SOURCE TEXT:
━━━━
America is Running Out of Electricity
The provision of electrical power nationwide has become the chosen
battleground for environmental groups laboring night and day to insure there
will not be enough of it to meet our needs.
The U.S. Department of Energy predicts that overall energy demand will grow
by 45% between now and 2030.
The effort to insure Americans will not have enough electricity is deadly
serious. Take, for example, the exultant news release (Jan 17) from the
Rainforest Action Network, “Proposed Coal Plants Losing Steam” celebrating
“59 coal plants cancelled or shelved in 2007.”
Since coal-fired utilities provide over 50 percent of the electricity
generated in America, the need for additional plants would seem obvious. A
May 2007 Business Week article about coal noted that, “Today, making
electricity from coal can cost half as much as using cleaner-burning natural
gas.” Half as much at the plant translates to half as much in the monthly
energy bill to homeowners and others.
The Greens, however, using the utterly bogus “global warming” hoax and
asserting the false notion that carbon dioxide (CO2) emissions will
transform the climate of the earth, are successfully denying Americans
electrical power.
There is no global warming and CO2 constitutes about 0.038% of the earth’s
atmosphere. In past eras there was a lot more CO2 and the result was the
lush vegetation that kept a lot of dinosaurs munching away for several
million years.
The brownouts in California are testimony to what happens when there are an
insufficient number of plants to generate electricity, whether it comes from
coal, nuclear, or hydroelectric power.
━━━━
COLLECTED MATERIAL:
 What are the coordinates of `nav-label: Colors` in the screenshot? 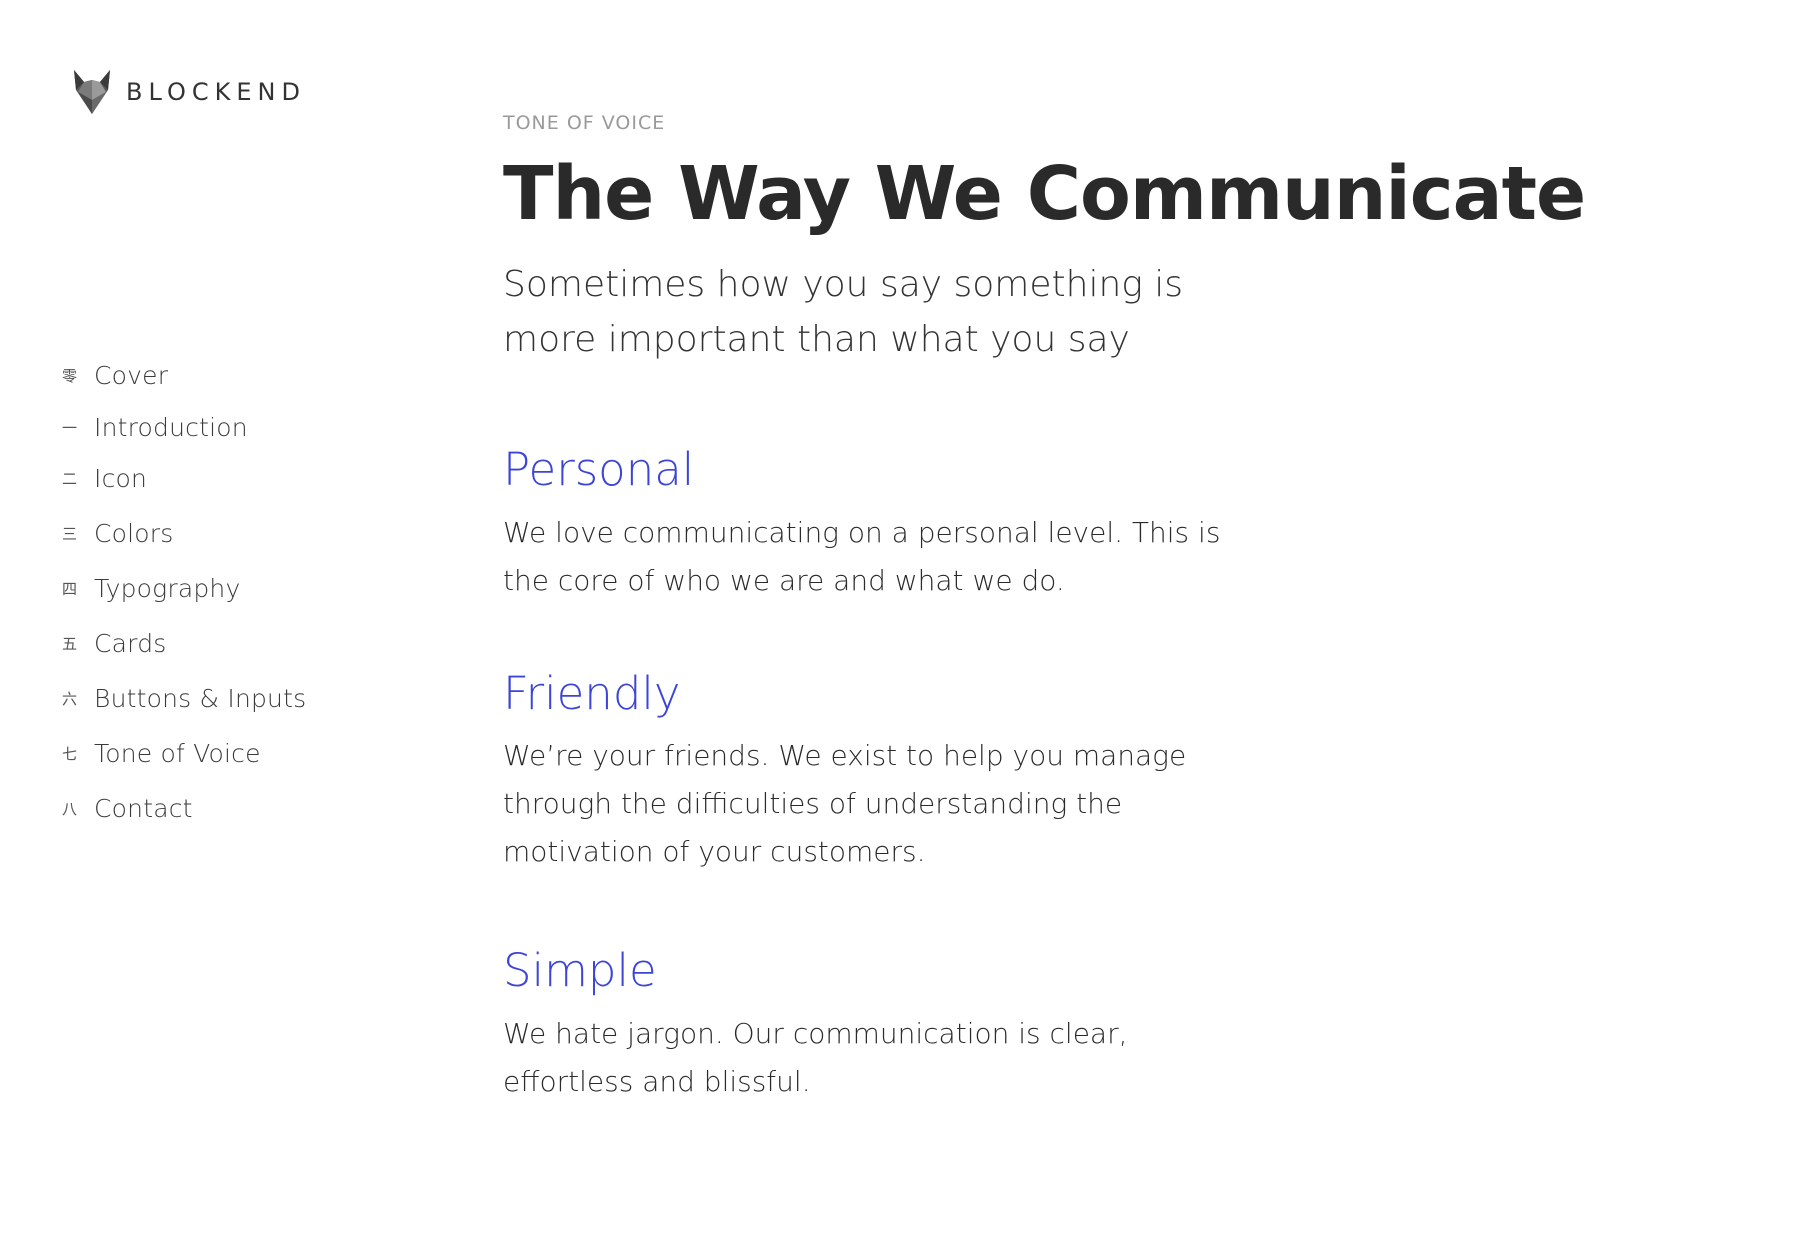 It's located at (134, 533).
━━━━
USING THE INFORMATION:
1. Reproduce the part of the electricity article starting with "Since coal-fired utilities" and going on through "million years.".
2. Resume the electricity article, picking up right after its final sentence.
The data comes from a separate source and has no connection to the electricity article.

SOLVED TASKS:
1.
Since coal-fired utilities provide over 50 percent of the electricity
generated in America, the need for additional plants would seem obvious. A
May 2007 Business Week article about coal noted that, “Today, making
electricity from coal can cost half as much as using cleaner-burning natural
gas.” Half as much at the plant translates to half as much in the monthly
energy bill to homeowners and others.
The Greens, however, using the utterly bogus “global warming” hoax and
asserting the false notion that carbon dioxide (CO2) emissions will
transform the climate of the earth, are successfully denying Americans
electrical power.
There is no global warming and CO2 constitutes about 0.038% of the earth’s
atmosphere. In past eras there was a lot more CO2 and the result was the
lush vegetation that kept a lot of dinosaurs munching away for several
million years.

2.
Right now the population of America is just over 300 million. The rate of
population growth is 3 to 4 million a year—a number equal to the population
of California today. All will want and need electricity. Where will it come
from if the Greens are successful in thwarting the building of power
generation plants?
“Coal-fired power plants are the wrong investment for our climate, our
health, and our economy,” said Becky Tarbotton, director of Rainforest
Action Network’s Global Finance Campaign. (1) Such plants do not affect the
climate. (2) Americans now have the longest life expectancy ever, so our
health is not an issue. (3) Our economy is entirely based on the
availability and provision of electrical and other forms of energy.
The Greens opposed nuclear energy so successfully we haven’t seen a new
plant built in thirty years. If you want to increase the amount of
electricity and, at the same time, reduce the cost of electricity, build a
few and watch what happens.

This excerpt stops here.